───── STUDY MATERIAL ─────
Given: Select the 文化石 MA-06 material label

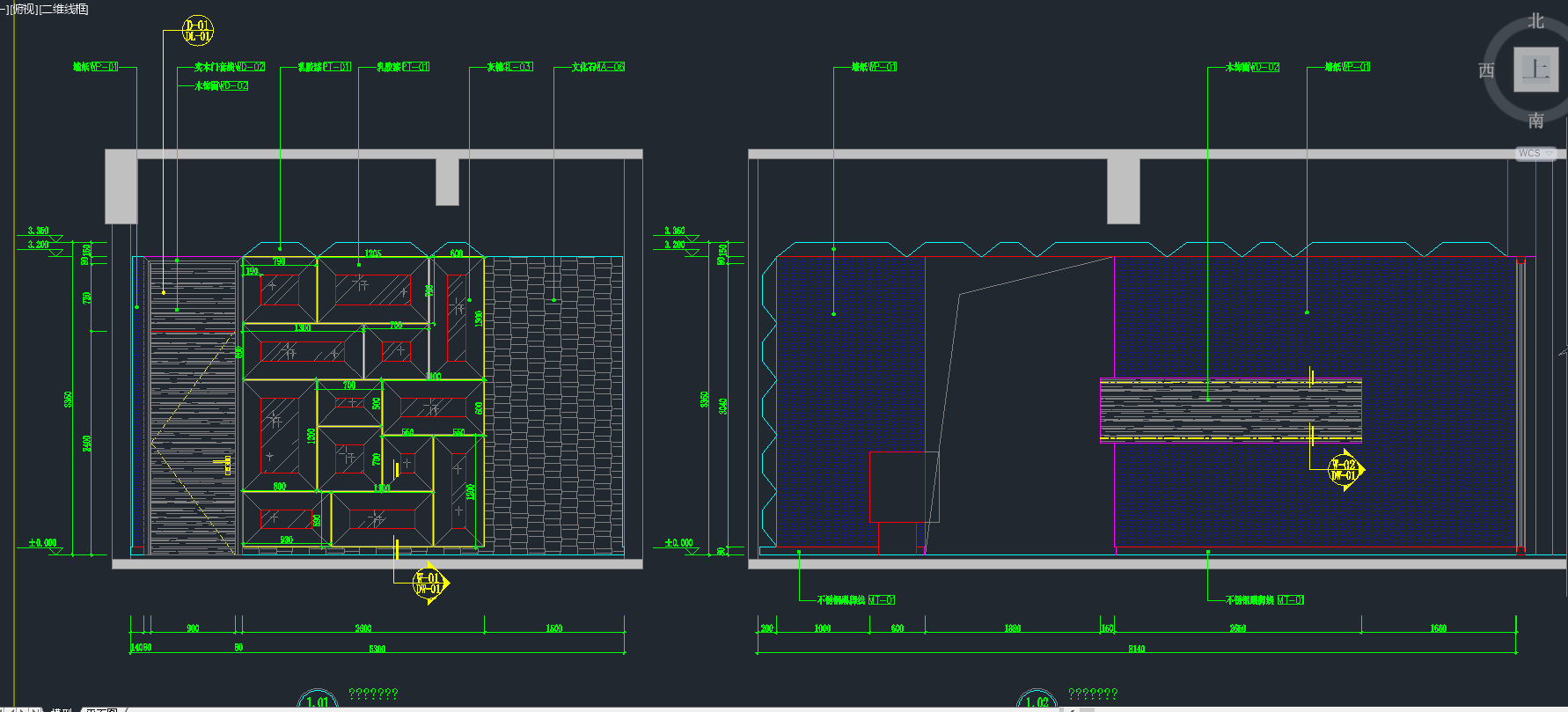Looking at the screenshot, I should coord(597,67).
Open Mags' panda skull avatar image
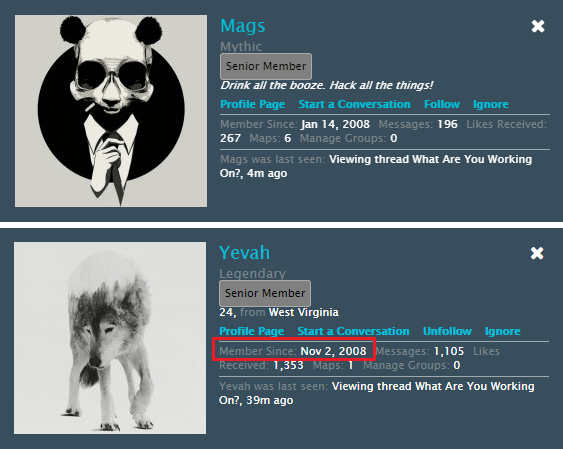Viewport: 563px width, 449px height. coord(111,111)
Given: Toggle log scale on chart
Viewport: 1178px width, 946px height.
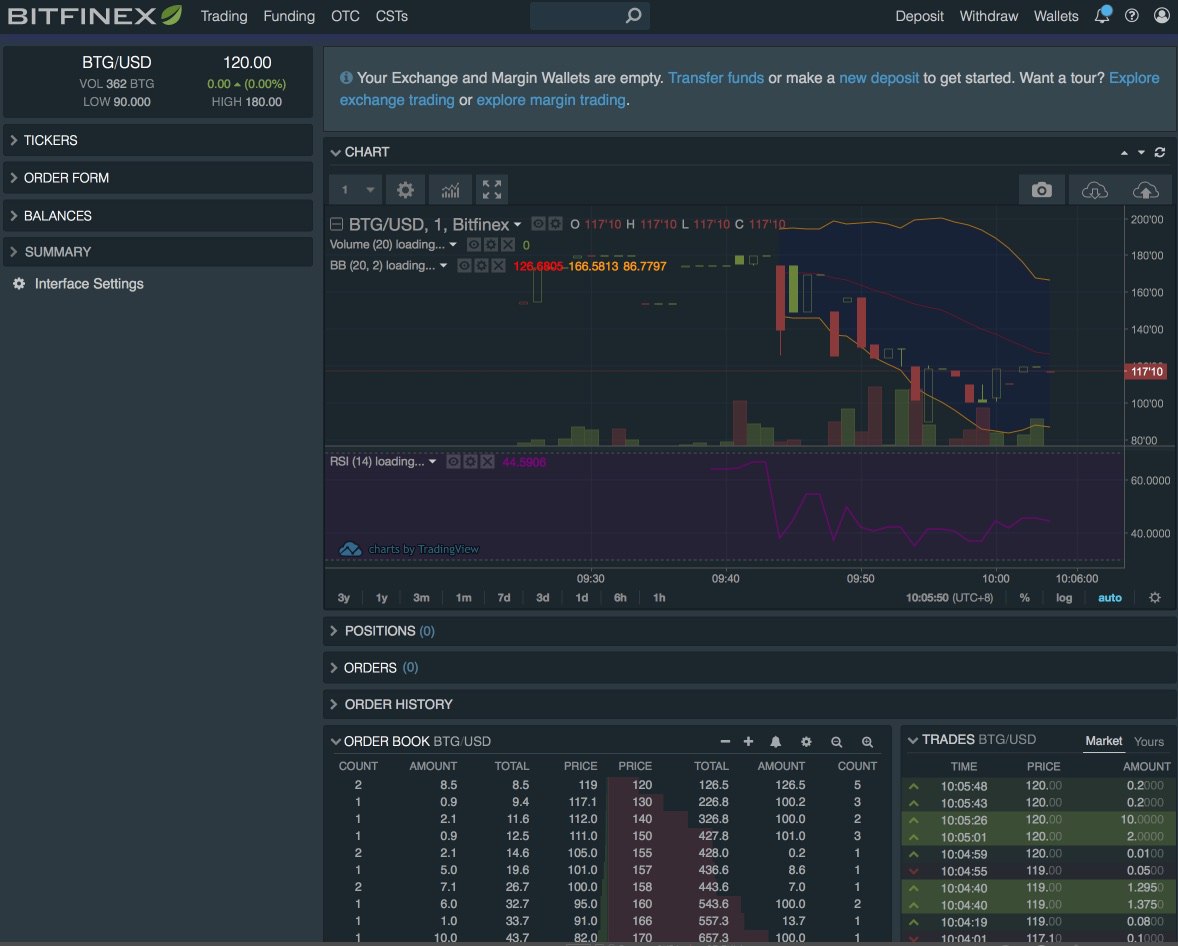Looking at the screenshot, I should (x=1064, y=598).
─────
-- TO DO --
Your response must consist of the lines from the beginning of the data through the line containing "Given: Toggle log scale on chart", transcribed exactly, with no pictures.

-- SOLUTION TO THIS EXERCISE --
Given: Select the 文化石 MA-06 material label

Looking at the screenshot, I should coord(597,67).
Open Mags' panda skull avatar image
Viewport: 563px width, 449px height. coord(111,111)
Given: Toggle log scale on chart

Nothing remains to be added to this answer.